WORK TO BE COMPLETED: Please leave out pictures and print exactly the lines from the one that has "Verduras asadas al horno (163, 1661)" through the last line of the material below.

DATA FOR THIS TASK:
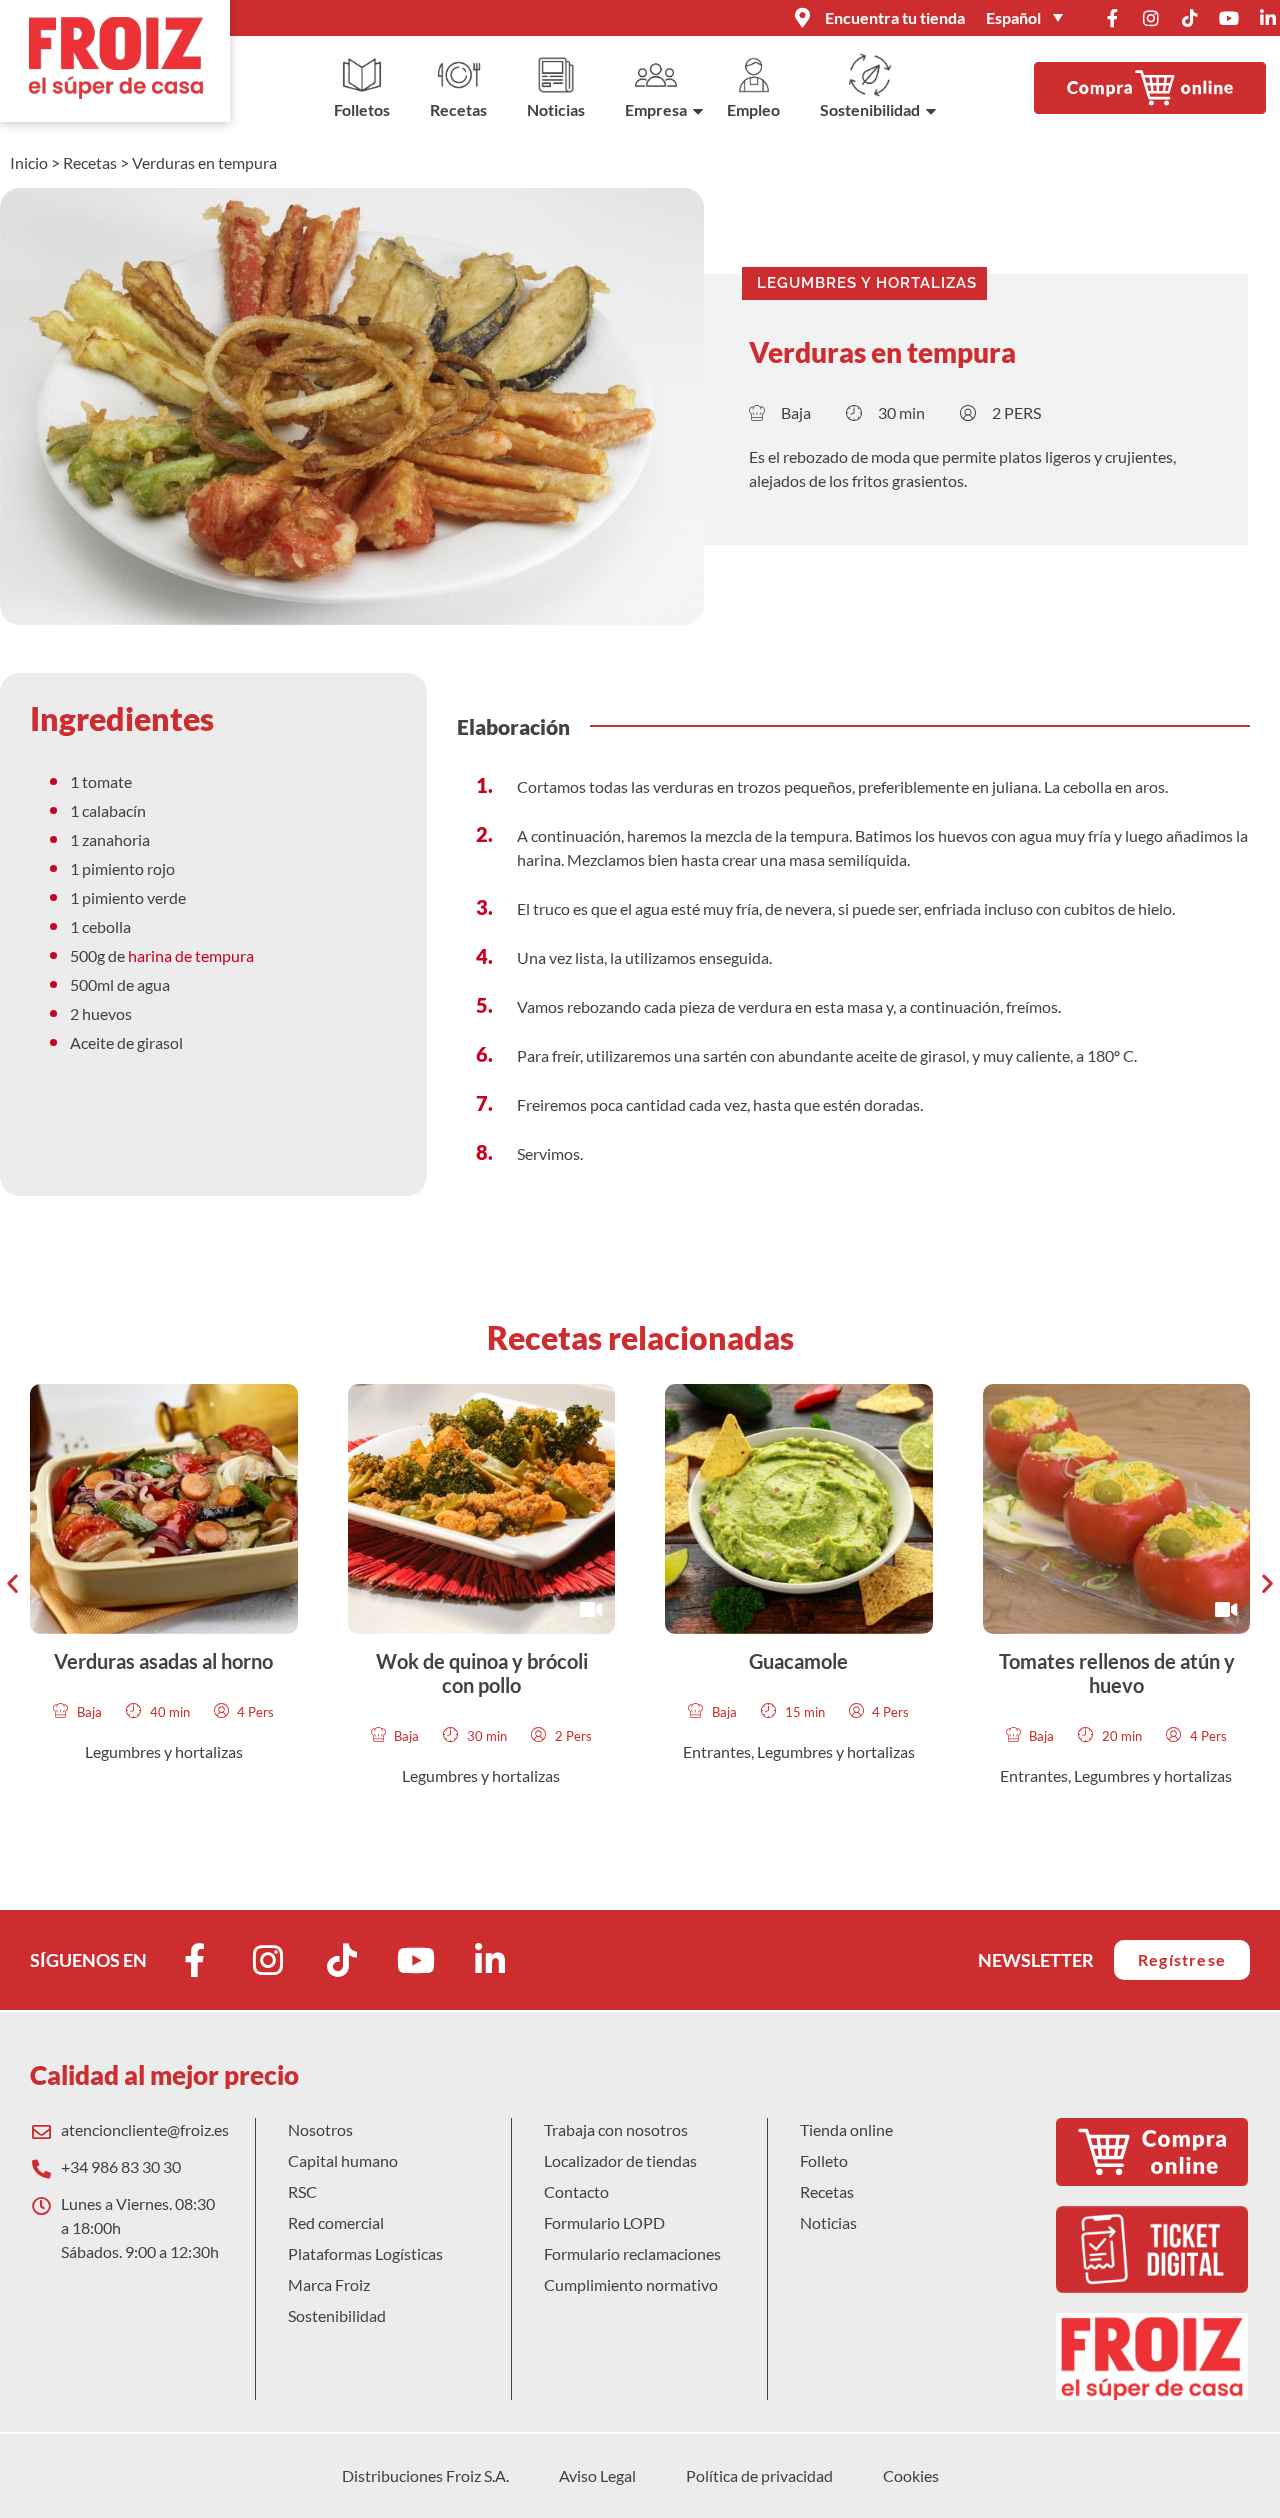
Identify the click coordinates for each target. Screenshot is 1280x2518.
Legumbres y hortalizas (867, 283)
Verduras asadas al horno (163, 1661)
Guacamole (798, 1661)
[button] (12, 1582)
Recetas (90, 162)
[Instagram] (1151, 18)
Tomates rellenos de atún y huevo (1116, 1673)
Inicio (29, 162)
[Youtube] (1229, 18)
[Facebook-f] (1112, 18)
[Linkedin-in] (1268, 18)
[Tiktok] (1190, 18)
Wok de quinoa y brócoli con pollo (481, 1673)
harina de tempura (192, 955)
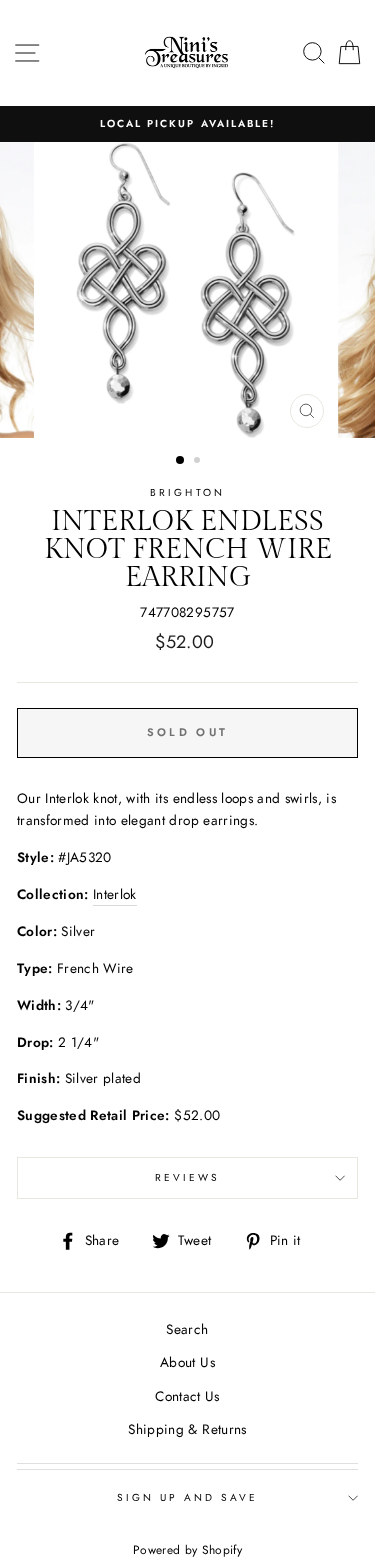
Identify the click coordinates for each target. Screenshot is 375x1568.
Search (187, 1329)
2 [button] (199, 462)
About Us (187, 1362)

ANSWER TO THIS EXERCISE:
Verduras asadas al horno (163, 1661)
Guacamole (798, 1661)
[button] (12, 1582)
Recetas (90, 162)
[Instagram] (1151, 18)
Tomates rellenos de atún y huevo (1116, 1673)
Inicio (29, 162)
[Youtube] (1229, 18)
[Facebook-f] (1112, 18)
[Linkedin-in] (1268, 18)
[Tiktok] (1190, 18)
Wok de quinoa y brócoli con pollo (481, 1673)
harina de tempura (192, 955)
Identify the click coordinates for each target. Screenshot is 375x1568.
Search (187, 1329)
2 [button] (199, 462)
About Us (187, 1362)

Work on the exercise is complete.